M&S says customers’ personal data taken by hackers

Marks & Spencer has revealed customers’ personal data has been taken by hackers after it was hit by a damaging cyber attack.

The retail giant’s chief executive Stuart Machin said the data had been accessed due to the “sophisticated nature of the incident” but stressed that this does not include “usable payment or card details, which we do not hold on our systems”.

There is also no evidence that account passwords have been shared, according to the statement.

M&S did not say how many customers had been affected but in a social media post, Mr Machin said there is “no need for customers to take any action”.

“To give customers extra peace of mind, they will be prompted to reset their password the next time they visit or log on to their M&S account and we have shared information on how to stay safe online,” he said.

M&S had 9.4 million active online customers in the year to 30 March, according to its last full-year results.

A cybersecurity expert told Sky News, however, that the lack of sensitive data being shared “does not mean that customers are not at risk”.

“With simple data such as names, email addresses, and potentially other personal details like addresses or phone numbers, which have been reported as accessed, attackers can use this information to create highly targeted and convincing phishing emails or text messages,” said Tim Grieveson, CSO at ThingsRecon.

“These emails from attackers can appear very legitimate because they use real personal information.”

He added that stolen personal data can be used “as pieces of a puzzle by fraudsters”.

“For example, if an attacker has your name and address, they might combine it with other publicly available information to attempt to open accounts or conduct other fraudulent activities.”

M&S has been struggling for weeks after hackers, reportedly from the Scattered Spider group, attacked their networks.

The British retailer was forced to halt recruitment amid the ongoing attack that became apparent on Easter Monday.

Shelves around the country have been bare and customers are unable to shop online.

Read more from Sky News:
QR codes linked to online drugs
Could UK get US-style ‘supermax’ jails?
Report: IS fighters in UK must face justice

Agency staff at some distribution centres were also told to stay at home because of the attack.

Last week, an M&S insider told Sky News it could be “months” before the retailer fully recovers from an ongoing, severe cyber attack – and that the company had no plan for such an incident.

An employee at M&S’s head office, who spoke to Sky News on condition of anonymity, said that last week had been “just pure chaos”.

“We didn’t have any business continuity plan [for this], we didn’t have a cyber attack plan,” the source said.

“In general, it’s lots of stress.
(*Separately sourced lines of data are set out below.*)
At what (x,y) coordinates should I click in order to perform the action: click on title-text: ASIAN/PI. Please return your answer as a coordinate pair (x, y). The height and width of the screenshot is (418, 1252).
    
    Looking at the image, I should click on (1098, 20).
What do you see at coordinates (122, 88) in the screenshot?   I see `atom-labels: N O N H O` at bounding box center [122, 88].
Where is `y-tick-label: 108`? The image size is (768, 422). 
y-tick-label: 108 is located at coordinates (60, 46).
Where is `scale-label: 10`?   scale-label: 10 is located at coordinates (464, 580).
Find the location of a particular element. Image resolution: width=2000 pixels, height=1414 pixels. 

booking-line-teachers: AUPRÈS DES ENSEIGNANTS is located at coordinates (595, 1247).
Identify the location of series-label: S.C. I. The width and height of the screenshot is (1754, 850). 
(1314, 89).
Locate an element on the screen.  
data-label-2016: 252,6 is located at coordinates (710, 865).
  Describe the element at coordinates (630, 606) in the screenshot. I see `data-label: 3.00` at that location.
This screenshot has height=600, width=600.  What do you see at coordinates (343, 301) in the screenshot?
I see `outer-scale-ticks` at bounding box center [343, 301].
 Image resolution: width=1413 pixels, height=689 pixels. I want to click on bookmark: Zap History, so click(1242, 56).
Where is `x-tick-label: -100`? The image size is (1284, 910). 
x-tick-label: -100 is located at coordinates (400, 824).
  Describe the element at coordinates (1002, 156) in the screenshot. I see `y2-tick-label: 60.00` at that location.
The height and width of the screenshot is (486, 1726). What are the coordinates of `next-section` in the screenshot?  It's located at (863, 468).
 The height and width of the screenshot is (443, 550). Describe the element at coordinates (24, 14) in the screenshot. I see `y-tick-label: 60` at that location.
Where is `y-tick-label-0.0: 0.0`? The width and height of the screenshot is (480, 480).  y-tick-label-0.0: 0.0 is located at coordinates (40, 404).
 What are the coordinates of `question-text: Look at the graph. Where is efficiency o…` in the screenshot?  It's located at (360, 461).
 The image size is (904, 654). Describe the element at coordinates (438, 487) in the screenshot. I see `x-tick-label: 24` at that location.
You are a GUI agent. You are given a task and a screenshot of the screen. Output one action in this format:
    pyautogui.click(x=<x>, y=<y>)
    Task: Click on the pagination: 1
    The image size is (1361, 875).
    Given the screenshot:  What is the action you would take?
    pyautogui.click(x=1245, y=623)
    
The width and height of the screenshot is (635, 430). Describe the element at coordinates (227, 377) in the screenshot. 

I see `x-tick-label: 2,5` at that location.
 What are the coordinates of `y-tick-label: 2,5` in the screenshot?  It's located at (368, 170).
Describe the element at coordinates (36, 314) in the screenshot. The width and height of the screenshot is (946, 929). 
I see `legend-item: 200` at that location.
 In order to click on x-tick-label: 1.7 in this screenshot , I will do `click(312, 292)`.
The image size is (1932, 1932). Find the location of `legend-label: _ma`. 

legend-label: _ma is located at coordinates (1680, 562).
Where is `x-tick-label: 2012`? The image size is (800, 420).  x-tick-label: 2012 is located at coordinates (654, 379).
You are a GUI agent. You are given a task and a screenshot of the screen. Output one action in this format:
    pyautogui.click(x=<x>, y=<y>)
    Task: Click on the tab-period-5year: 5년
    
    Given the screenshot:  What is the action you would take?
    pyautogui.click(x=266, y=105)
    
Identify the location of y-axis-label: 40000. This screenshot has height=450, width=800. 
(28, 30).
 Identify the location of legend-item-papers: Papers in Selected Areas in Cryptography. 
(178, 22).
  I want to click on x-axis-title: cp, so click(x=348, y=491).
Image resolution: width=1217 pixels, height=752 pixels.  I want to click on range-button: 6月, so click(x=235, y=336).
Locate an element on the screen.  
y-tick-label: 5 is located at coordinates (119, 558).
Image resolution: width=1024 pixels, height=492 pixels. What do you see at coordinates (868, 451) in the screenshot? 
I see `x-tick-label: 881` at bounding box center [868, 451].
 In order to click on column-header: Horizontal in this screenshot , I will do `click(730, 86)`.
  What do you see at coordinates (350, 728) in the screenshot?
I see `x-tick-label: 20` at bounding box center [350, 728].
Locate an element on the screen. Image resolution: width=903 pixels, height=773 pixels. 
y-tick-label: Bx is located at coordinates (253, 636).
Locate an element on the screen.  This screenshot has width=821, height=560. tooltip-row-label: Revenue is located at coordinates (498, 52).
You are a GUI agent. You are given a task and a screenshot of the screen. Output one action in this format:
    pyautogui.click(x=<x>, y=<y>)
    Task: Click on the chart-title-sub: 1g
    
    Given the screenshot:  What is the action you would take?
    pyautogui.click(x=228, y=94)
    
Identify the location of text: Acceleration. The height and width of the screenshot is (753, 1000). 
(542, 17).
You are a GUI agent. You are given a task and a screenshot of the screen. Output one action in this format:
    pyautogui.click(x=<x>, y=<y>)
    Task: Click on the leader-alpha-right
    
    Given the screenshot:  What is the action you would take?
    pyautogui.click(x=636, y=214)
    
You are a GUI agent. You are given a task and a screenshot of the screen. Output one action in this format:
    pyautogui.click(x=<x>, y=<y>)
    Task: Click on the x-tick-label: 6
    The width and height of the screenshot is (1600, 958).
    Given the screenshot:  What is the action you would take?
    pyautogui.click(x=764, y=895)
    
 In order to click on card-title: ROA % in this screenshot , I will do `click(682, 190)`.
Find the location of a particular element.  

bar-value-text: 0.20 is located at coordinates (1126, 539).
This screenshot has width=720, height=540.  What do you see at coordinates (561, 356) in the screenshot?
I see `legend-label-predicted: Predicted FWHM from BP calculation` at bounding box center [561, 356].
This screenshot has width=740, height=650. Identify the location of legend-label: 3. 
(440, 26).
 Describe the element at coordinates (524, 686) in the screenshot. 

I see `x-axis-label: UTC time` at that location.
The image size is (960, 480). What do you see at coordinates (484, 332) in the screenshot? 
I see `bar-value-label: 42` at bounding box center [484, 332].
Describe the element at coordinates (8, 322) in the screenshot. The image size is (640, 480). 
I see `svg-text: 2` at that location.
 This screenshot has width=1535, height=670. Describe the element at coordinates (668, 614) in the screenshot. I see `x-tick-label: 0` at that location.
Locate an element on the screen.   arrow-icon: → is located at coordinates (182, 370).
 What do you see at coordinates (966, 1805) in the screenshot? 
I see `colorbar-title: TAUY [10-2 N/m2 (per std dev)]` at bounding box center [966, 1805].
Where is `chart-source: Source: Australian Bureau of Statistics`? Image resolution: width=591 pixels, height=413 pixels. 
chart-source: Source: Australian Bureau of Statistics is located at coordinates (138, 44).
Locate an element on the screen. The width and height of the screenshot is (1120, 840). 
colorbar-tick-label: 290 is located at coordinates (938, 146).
People have not been sleeping, people have spent their weekends working, people sleeping in the office – just reactive response.”

The Co-op also faced a similar major incident and was forced to apologise after hackers managed to access the data of a “significant number” of past and current members.

In the same week, luxury department store Harrods also suffered an attempted hack and temporarily restricted internet access across its sites as a precautionary measure.

The National Crime Agency has said it is investigating the attacks individually but is “mindful they may be linked”.